Gather, from the data below, each line in which the word "Hering" occurs.

DATA section start

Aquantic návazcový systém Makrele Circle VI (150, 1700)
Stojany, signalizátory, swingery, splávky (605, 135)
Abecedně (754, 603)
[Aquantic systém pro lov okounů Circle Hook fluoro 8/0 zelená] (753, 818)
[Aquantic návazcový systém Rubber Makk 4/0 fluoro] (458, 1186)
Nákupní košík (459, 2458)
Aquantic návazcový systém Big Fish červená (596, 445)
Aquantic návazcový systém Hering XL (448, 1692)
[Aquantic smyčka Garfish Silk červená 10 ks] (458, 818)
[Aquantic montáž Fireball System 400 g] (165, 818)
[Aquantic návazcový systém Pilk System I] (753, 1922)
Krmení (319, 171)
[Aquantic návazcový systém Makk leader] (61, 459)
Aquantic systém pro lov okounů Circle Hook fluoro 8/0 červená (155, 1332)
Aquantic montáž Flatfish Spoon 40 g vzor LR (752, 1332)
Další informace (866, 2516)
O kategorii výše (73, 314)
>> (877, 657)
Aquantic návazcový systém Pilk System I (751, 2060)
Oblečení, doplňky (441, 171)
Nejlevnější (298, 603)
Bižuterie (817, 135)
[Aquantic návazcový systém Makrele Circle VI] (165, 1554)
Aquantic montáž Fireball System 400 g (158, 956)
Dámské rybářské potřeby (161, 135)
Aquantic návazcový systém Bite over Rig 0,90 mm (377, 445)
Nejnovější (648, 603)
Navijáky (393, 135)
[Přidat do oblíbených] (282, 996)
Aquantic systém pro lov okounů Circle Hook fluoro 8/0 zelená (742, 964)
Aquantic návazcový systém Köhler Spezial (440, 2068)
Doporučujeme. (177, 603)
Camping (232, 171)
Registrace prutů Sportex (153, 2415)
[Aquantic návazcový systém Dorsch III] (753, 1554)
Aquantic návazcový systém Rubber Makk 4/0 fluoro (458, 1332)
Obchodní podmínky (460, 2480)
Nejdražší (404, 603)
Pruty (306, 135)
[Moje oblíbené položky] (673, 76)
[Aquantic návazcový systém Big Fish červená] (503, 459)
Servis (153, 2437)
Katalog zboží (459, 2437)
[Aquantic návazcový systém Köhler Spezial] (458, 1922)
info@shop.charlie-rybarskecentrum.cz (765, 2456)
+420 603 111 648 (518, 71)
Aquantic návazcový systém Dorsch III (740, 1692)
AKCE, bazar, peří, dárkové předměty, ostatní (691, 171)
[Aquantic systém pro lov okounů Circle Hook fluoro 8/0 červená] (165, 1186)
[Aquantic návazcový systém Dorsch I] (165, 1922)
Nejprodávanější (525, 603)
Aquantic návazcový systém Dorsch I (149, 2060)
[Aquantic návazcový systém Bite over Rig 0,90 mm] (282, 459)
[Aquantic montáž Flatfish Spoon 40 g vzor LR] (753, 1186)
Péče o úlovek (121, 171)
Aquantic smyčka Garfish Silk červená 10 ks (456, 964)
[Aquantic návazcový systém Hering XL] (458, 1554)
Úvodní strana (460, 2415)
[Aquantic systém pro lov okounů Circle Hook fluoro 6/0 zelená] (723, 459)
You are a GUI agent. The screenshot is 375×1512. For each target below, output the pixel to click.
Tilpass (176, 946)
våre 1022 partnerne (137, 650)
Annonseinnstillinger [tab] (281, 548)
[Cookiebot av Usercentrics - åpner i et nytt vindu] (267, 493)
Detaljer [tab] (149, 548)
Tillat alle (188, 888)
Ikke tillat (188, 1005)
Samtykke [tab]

DATA section end

— YOUR SOLUTION —
Aquantic návazcový systém Hering XL (448, 1692)
[Aquantic návazcový systém Hering XL] (458, 1554)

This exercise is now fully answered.